Antipsychotic exposure was associated with an increased risk of major malformations (absolute risk difference [ARD] 0.03, 95% confidence interval [CI] 0.00–0.05, P=.04, Z=2.06), heart defects (ARD 0.01, 95% CI 0.00–0.01, P<.001, Z=3.44), preterm delivery (ARD 0.05, 95% CI 0.03–0.08, P<.001, Z=4.10), small-for-gestational-age births (ARD 0.05, 95% CI 0.02–0.09, P=.006, Z=2.74), elective termination (ARD 0.09, 95% CI 0.05–0.13, P<.001, Z=4.69), and decreased birth weight (weighted mean difference −57.89 g, 95% CI −103.69 to −12.10 g, P=.01). There was no significant difference in the risk of major malformations (test for subgroup differences: χ²=0.07, degrees of freedom=1, P=.79) between typical (OR 1.55, 95% CI 1.21–1.99, P=.006) and atypical (OR 1.39, 95% CI 0.66–2.93, P=.38) antipsychotic medications. Antipsychotic exposure was not associated with risk of large-for-gestational-age births, stillbirth, and spontaneous abortion.

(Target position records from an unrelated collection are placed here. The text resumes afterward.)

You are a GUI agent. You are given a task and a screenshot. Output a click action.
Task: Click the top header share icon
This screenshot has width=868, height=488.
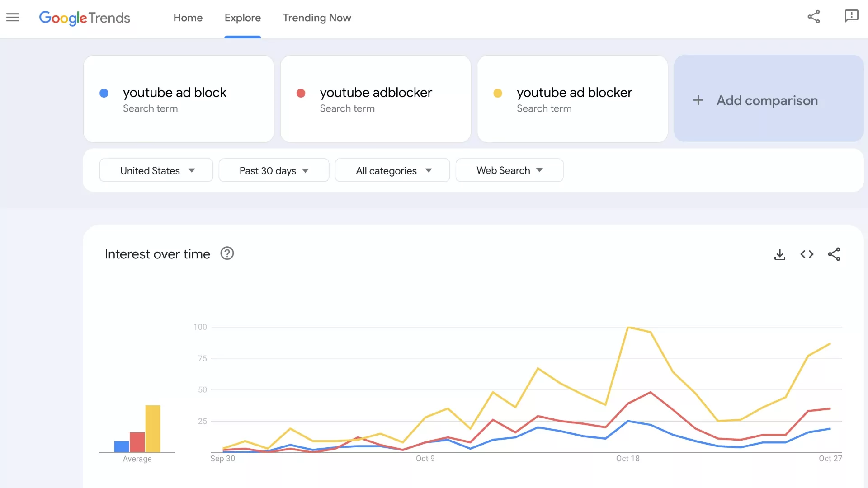point(814,17)
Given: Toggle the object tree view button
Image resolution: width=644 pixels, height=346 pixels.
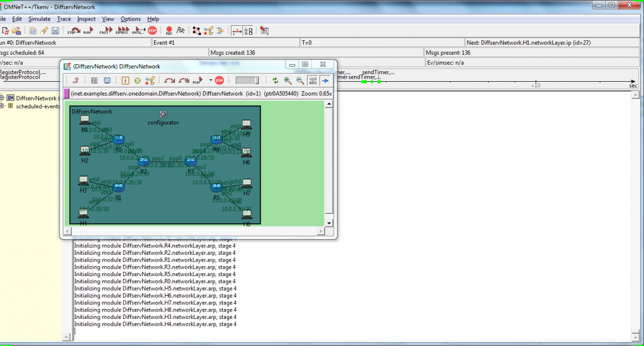Looking at the screenshot, I should point(248,30).
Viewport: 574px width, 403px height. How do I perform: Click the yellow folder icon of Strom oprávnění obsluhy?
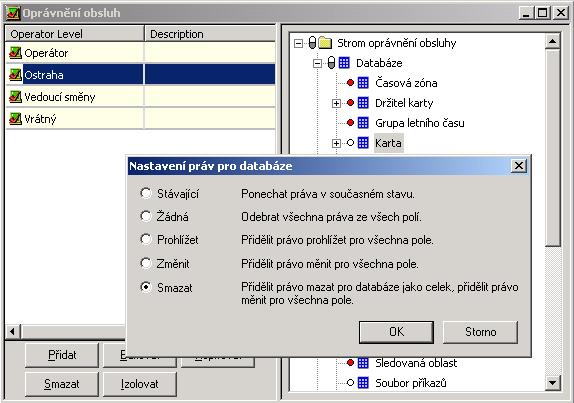click(325, 43)
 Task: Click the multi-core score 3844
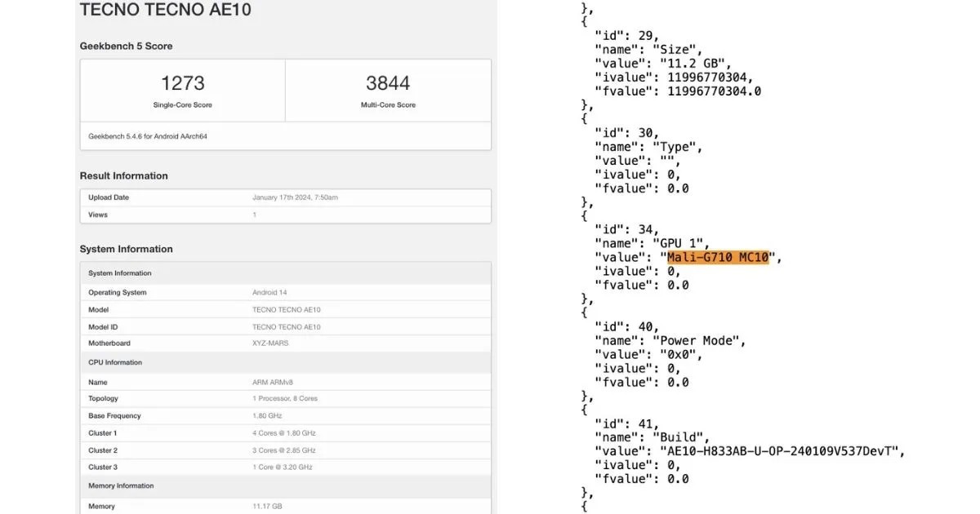point(388,83)
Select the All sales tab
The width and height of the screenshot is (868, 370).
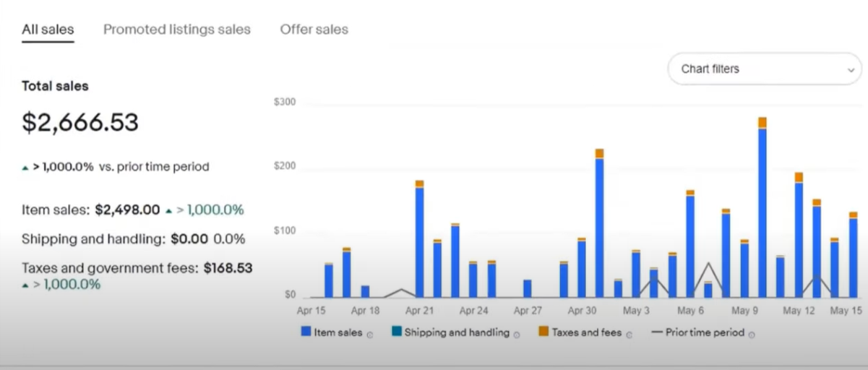[x=48, y=30]
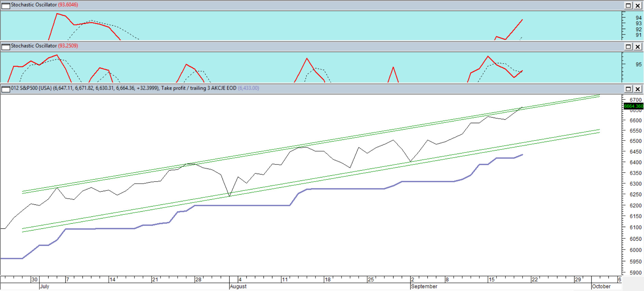Screen dimensions: 644x291
Task: Click the September label on date axis
Action: (x=424, y=287)
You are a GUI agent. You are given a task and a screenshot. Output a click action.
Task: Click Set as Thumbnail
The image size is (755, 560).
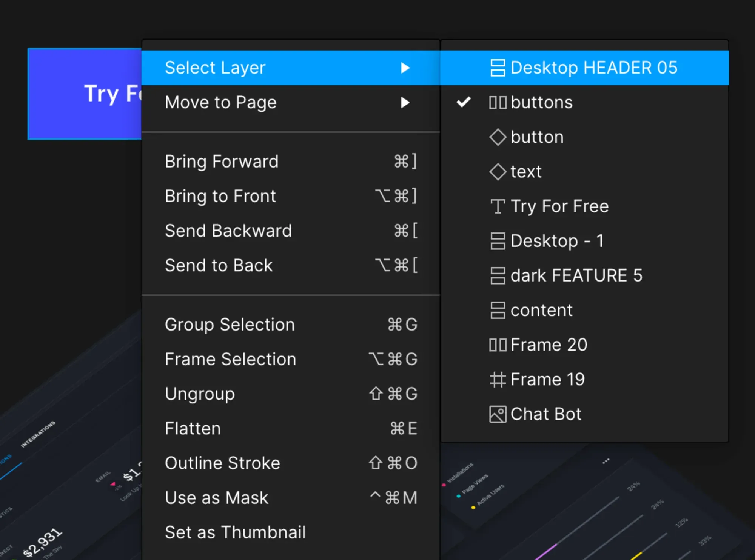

Although antipsychotic exposure during pregnancy was associated with increased risk of adverse obstetric and neonatal outcomes, this association does not necessarily imply causation. This analysis was limited by the small number of included studies and limited adjustment in studies for possible confounders.


Women requiring antipsychotic treatment during pregnancy appear at higher risk of adverse birth outcomes, regardless of causation, and may benefit from close monitoring and minimization of other potential risk factors during pregnancy.